La seconde partie remonte le temps, dans les années 50, et décrit les évènements relatifs et consécutifs à une annonce qui a fait scandale dans le Missouri : "Légalement, rien n'empêche un noir qui veut nager d'entrer dans une piscine." Bien sur, c'est la loi. Mais dans les faits ? Pour le savoir, nous suivons une bande de jeunes noirs, dont notre vieille grand-mère de 2010 alors petite fille, bien décidés à se baigner ce jour-là. Mais c'est bien plus compliqué que ça.
Enfin, la dernière partie, qui nous permet de revenir en 2010 en Louisiane, prend la forme d'une retransmission d'une émission de radio, au cours de laquelle l'animateur fait réagir des spécialistes et des auditeurs, au sujet d'un fait divers tragique.

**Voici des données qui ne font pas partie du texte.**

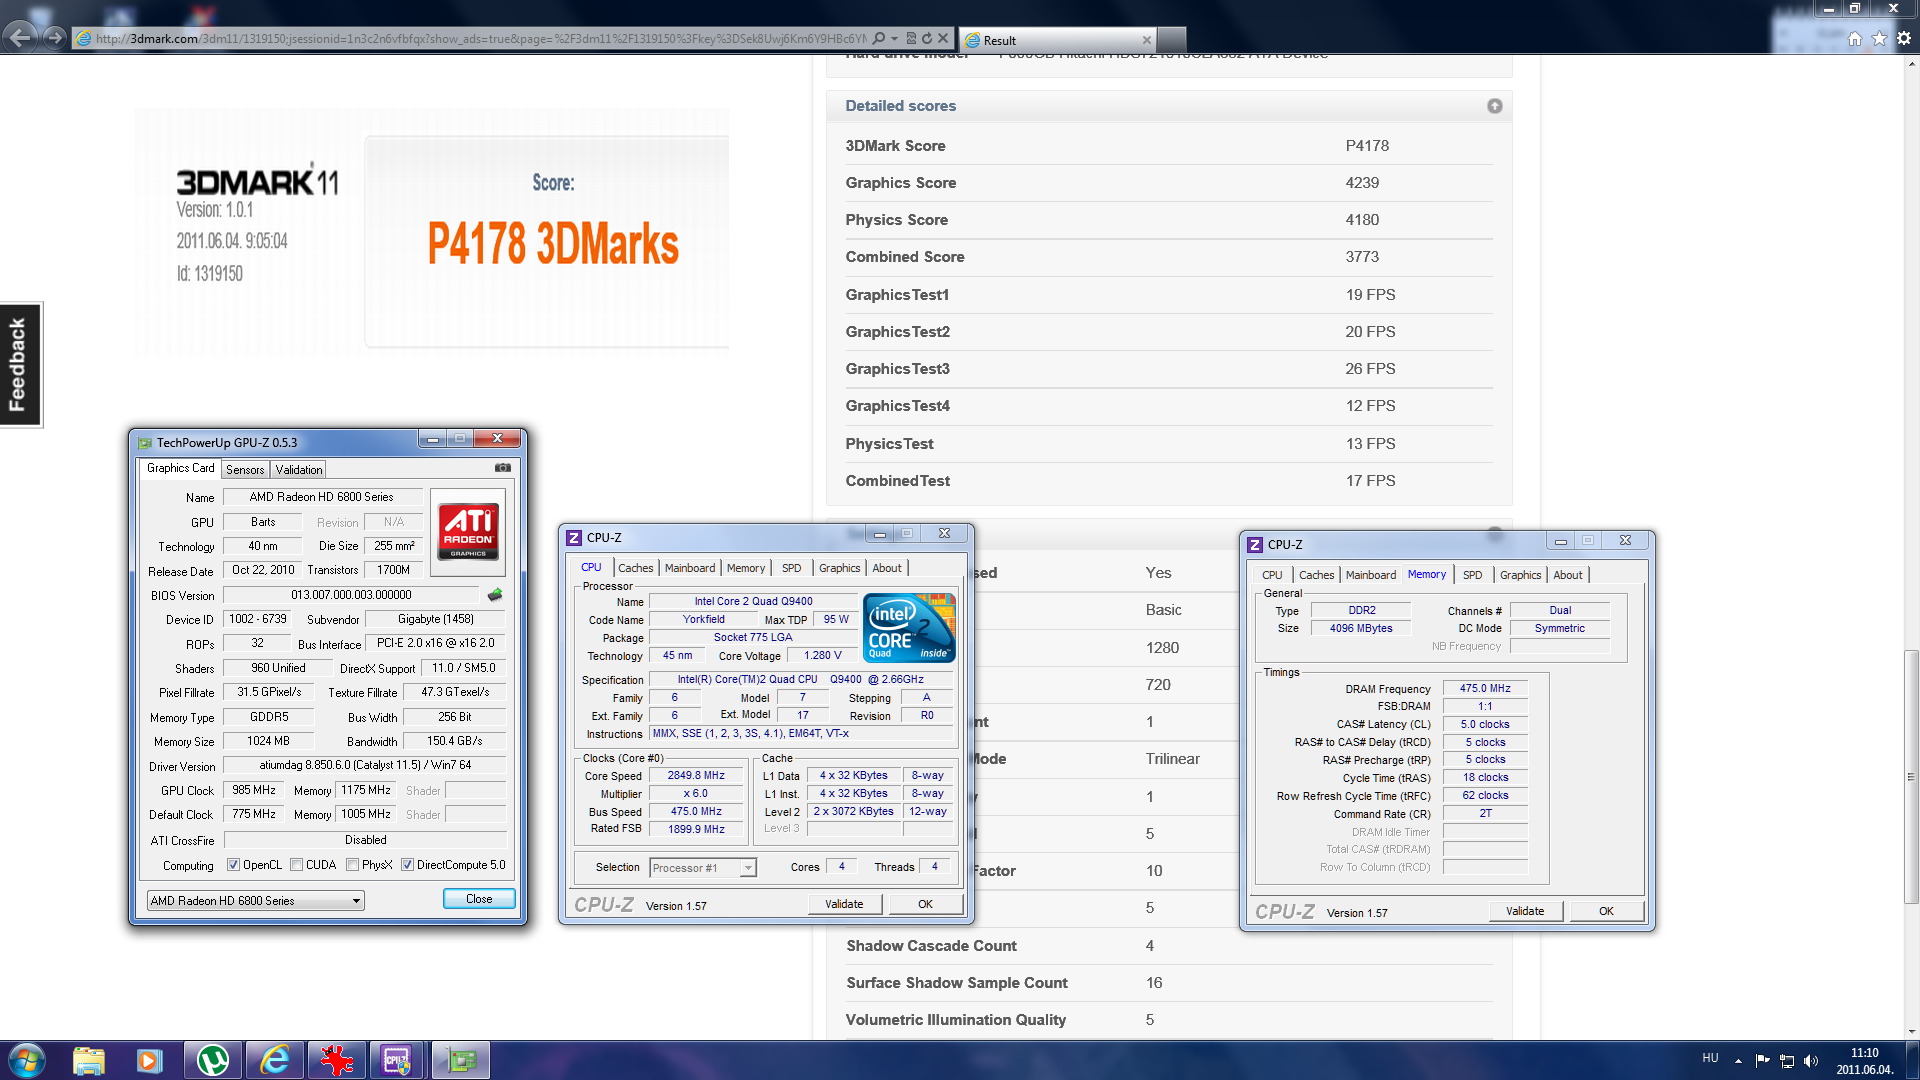1920x1080 pixels.
Task: Open browser tools gear icon
Action: point(1904,39)
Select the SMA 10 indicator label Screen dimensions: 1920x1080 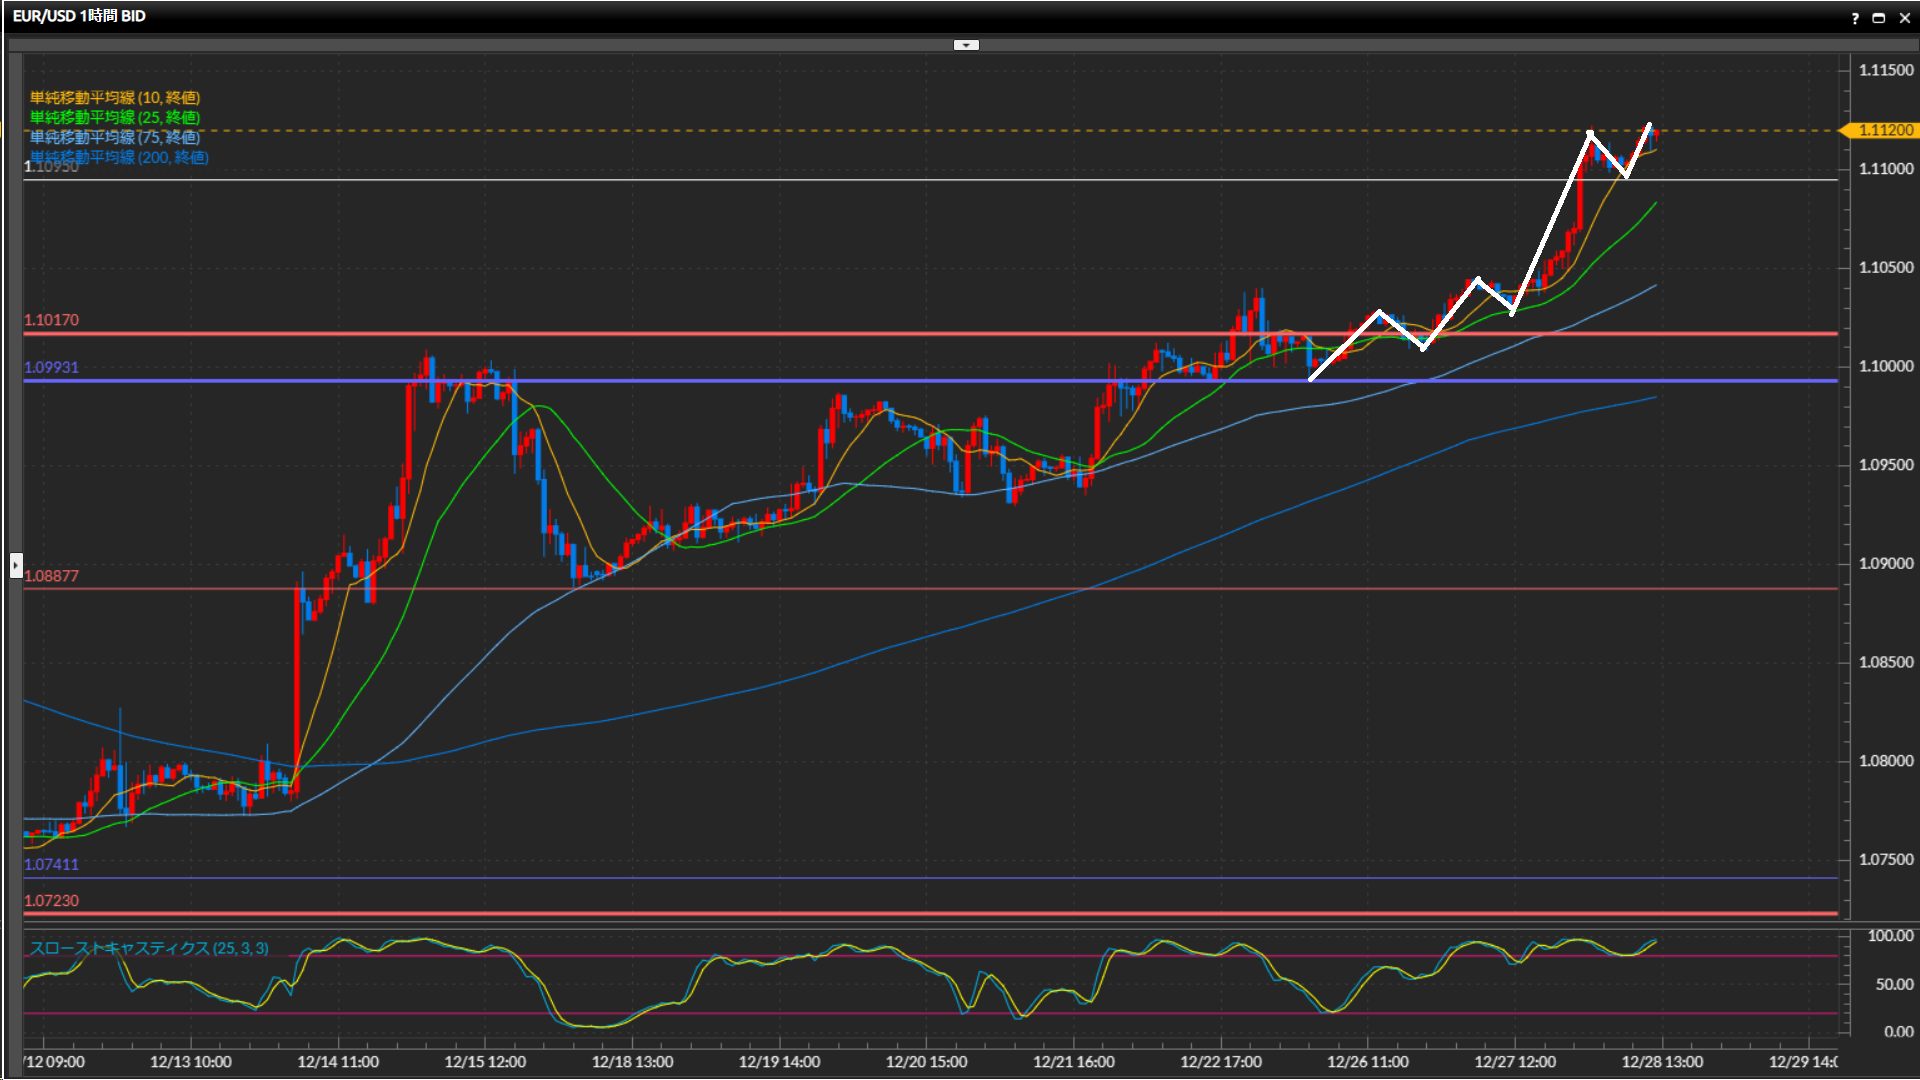(x=114, y=97)
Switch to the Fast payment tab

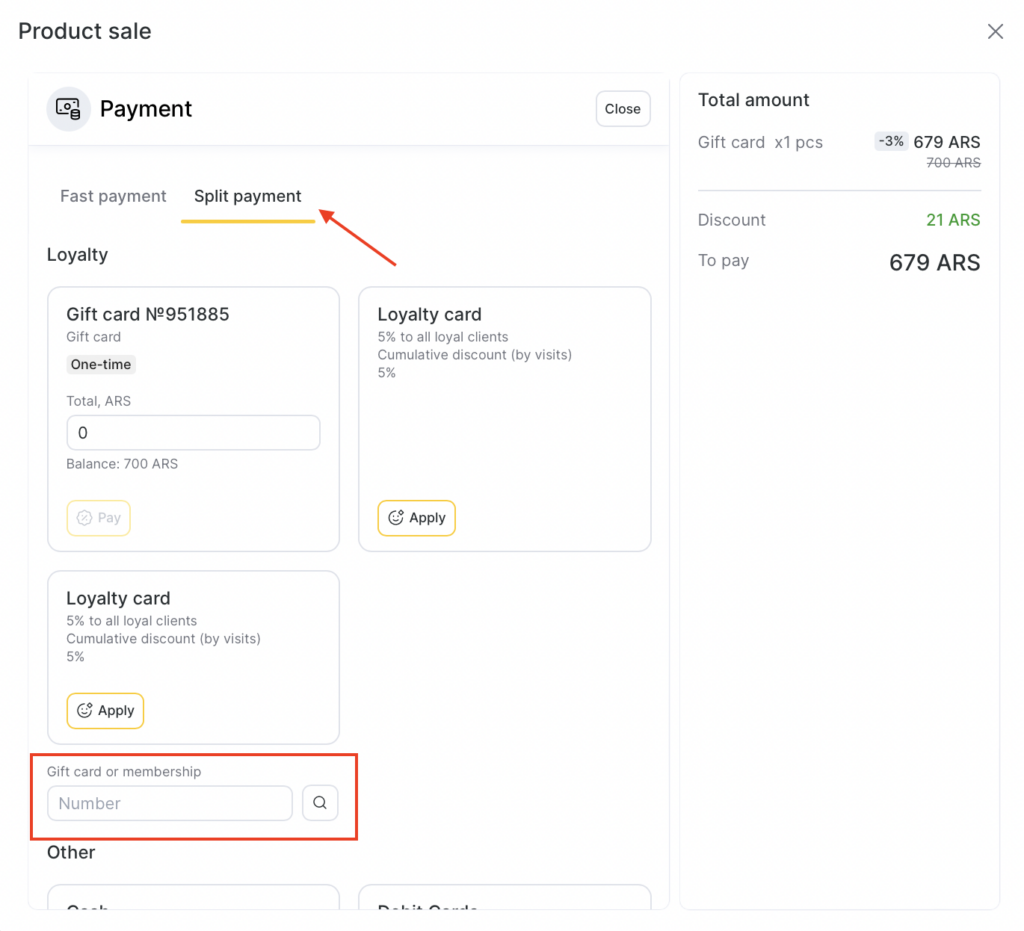click(113, 196)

Les faibles et les forts, c'est aussi une sorte d'exploit au cours duquel J. Perrignon, en un peu moins de 200 pages, évoque des vies, des points de vue, des explications et tout un tas de sujets qui en découlent. le lecteur reste accroché à cette lecture dont on devine qu'elle sera tragique, ce qui ne l'empêche pas de recevoir en pleine poire la réalité des statistiques et des préjugés qui ont cours aujourd'hui encore au pays de la liberté. Et l'on se rend compte, à peine croyable, que ces disparités si énormes, si basiques, simplement liées à une couleur de peau, héritées d'un esclavage que même les bien-pensants peinent à planquer sous le tapis, sont toujours d'actualité. A peine les a-t-on légèrement maquillées...
A lire !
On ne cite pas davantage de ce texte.